Arrivé à Buchenwald le 14 Mai 1944, au bout d'un mois Pierre Sudreau est séparé de ses amis qui sont dirigés vers l'annexe de Dora. André Boyer meurt en Avril 1945 sous les bombardements. Rapatrié en Mai 1945 Pierre Sudreau est nommé à 26 ans sous-préfet puis sous-directeur au ministère de l'Intérieur. De 1951 à 1955 il est le plus jeune préfet de France, alors en poste à Blois (dont il sera le maire de 1971 à 1989.

De 1955 à 1962, d'abord comme Commissaire à la Construction et à l'Urbanisme de la région parisienne, puis comme ministre de la Construction du général de Gaulle à partir de 1958, Pierre Sudreau est au centre des projets d'urbanisme de Paris et de sa région.
C'est l'époque de la construction des grands ensembles "fonctionnels", de la mise en chantier du R.E.R., du périphérique, et du lancement du quartier des affaires de La Défense dans l'Ouest parisien, dont le bâtiment du Centre National des Industries et des Techniques conçu par l'architecte Jean Prouvé est le symbole.

Ministre de l'Éducation Nationale en 1962, dans le gouvernement de Georges Pompidou, Pierre Sudreau s'oppose fermement au projet de référendum sur l'élection du président de la République au suffrage universel. Désavoué par le général de Gaulle Pierre Sudreau démissionne du gouvernement.

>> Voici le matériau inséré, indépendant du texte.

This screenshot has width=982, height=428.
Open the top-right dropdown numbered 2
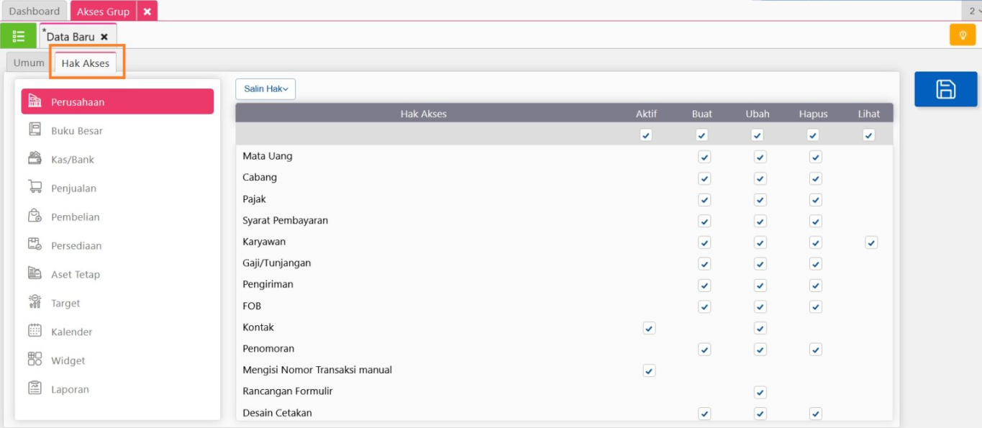973,11
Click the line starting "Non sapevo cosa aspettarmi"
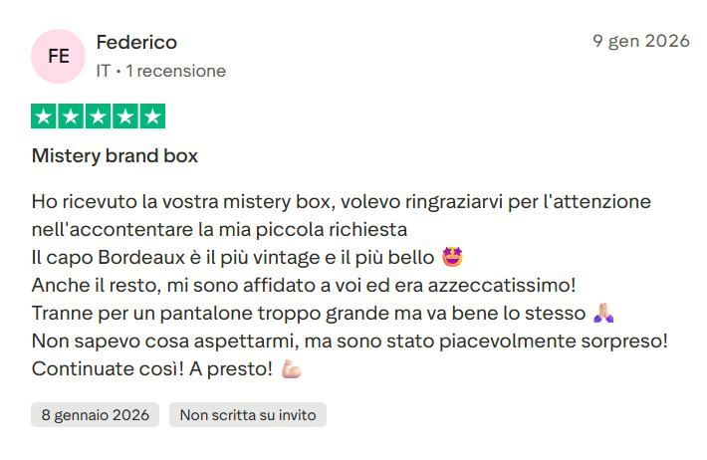This screenshot has width=707, height=460. [349, 341]
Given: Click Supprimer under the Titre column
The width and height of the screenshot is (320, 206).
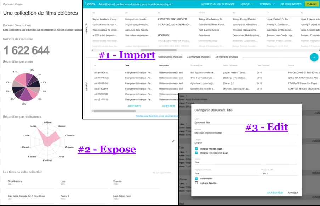Looking at the screenshot, I should (x=134, y=106).
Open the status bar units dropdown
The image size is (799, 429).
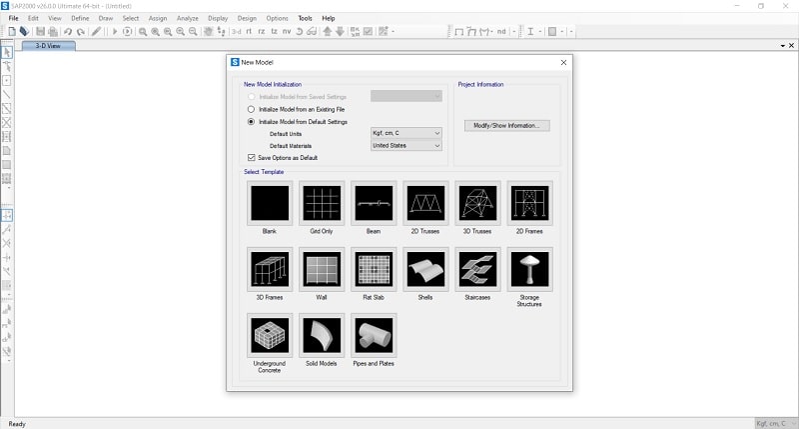point(774,423)
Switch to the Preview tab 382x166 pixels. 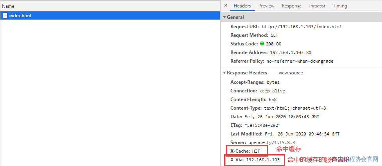tap(266, 6)
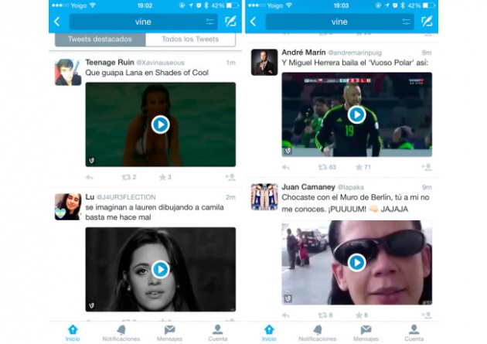
Task: Follow Teenage Ruin via the add-user icon
Action: pyautogui.click(x=230, y=177)
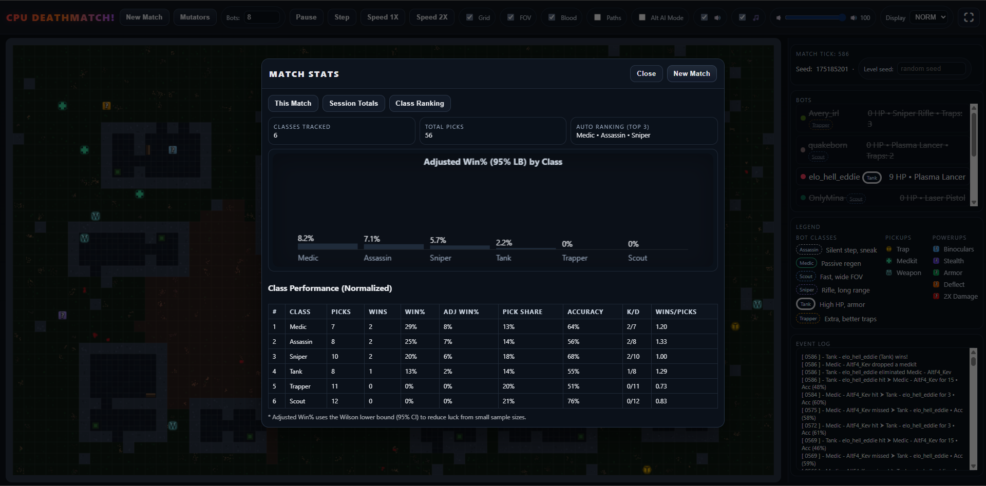Click the bots list scroll-down arrow
Image resolution: width=986 pixels, height=486 pixels.
click(x=974, y=203)
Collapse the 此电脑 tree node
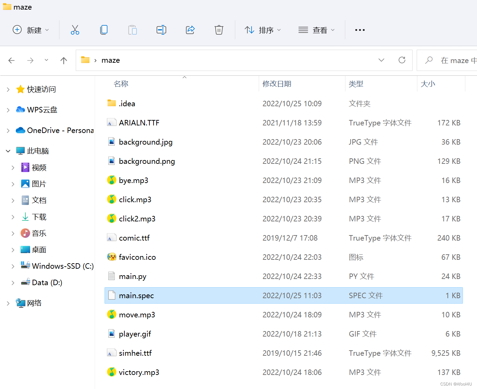 point(8,151)
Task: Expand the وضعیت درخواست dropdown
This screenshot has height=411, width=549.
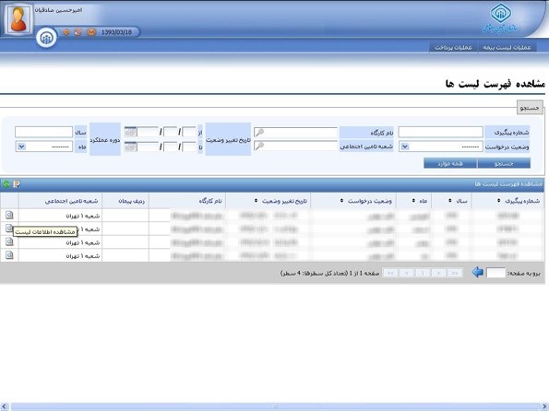Action: pos(405,147)
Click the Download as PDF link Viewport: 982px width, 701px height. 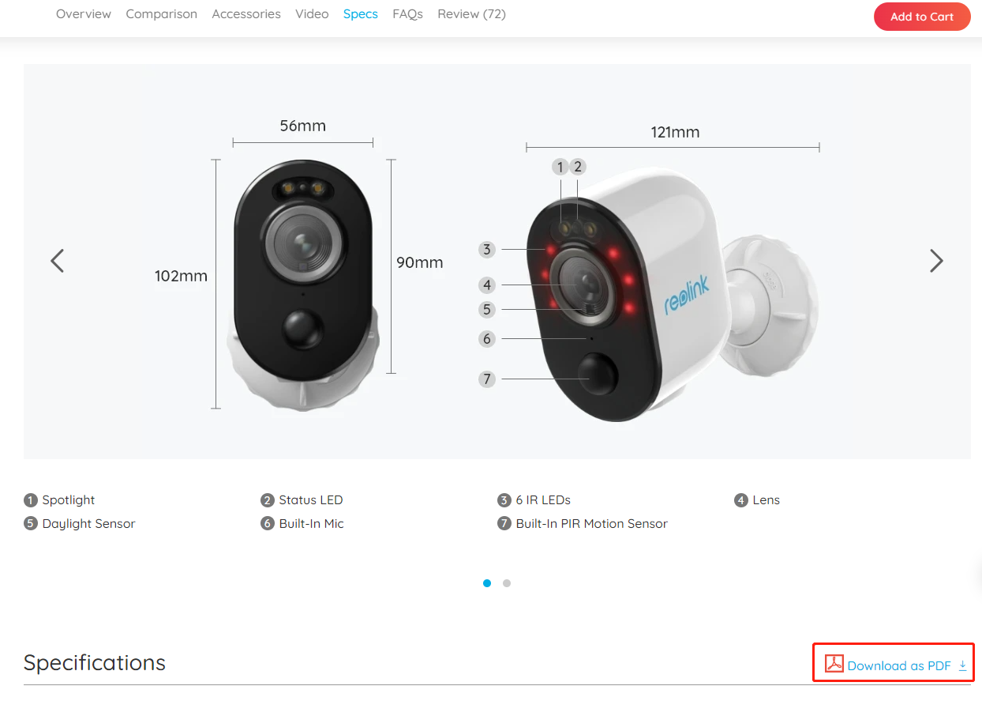click(899, 665)
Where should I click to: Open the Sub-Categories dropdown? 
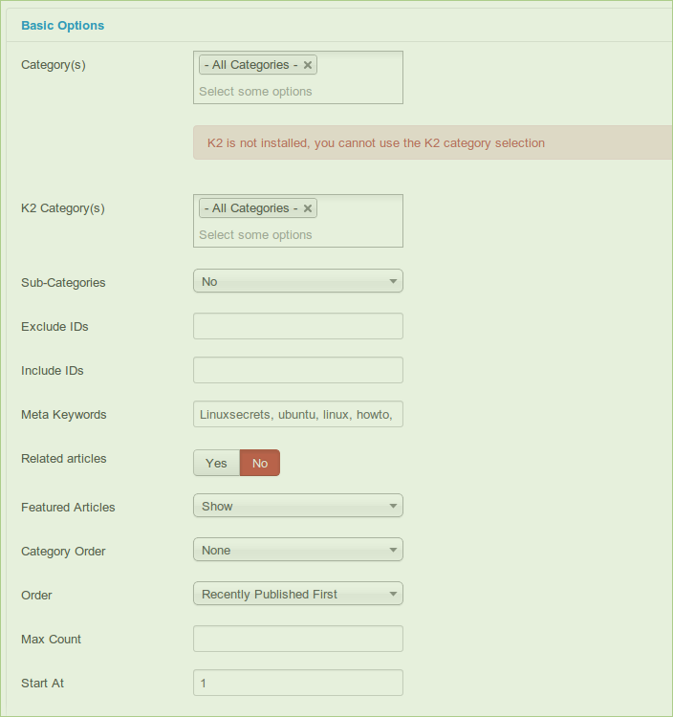tap(297, 281)
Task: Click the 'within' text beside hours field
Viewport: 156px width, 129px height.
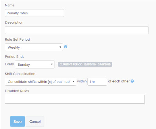Action: pos(82,81)
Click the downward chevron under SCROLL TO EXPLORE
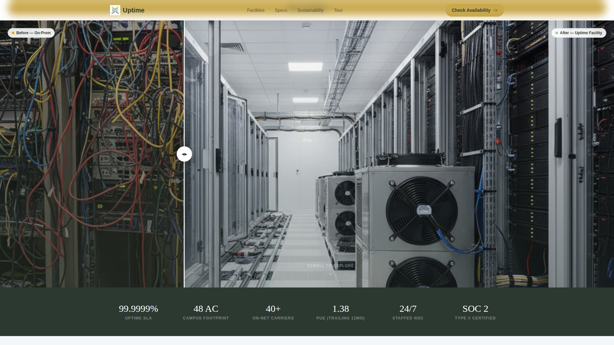This screenshot has height=345, width=614. pyautogui.click(x=330, y=273)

Plutôt situé au centre-gauche, mais ne revendiquant aucune appartenance à un parti politique particulier, Pierre Sudreau définit lui-même son action politique comme le prolongement naturel de son engagement dans la Résistance et de sa déportation, dont il a pleinement intégré l'expérience à sa pensée. Militant depuis les années 1980 pour diverses causes (contre la prolifération des armes nucléaires, pour le rapprochement Nord-Sud ou pour la paix au Proche-Orient), Pierre Sudreau œuvre également pour le rapprochement des diverses sensibilités politiques des associations du monde résistant et déporté. Auteur de plusieurs ouvrages, dont le plus ouvert sur l'avenir, s'intitule Au-delà de toutes les frontières, autant Mémoires qu'essai, nourri de son action politique, de ses engagements divers et de son expérience des camps, Pierre Sudreau développe une vision du monde à la fois lucide, pacifiste et humaniste.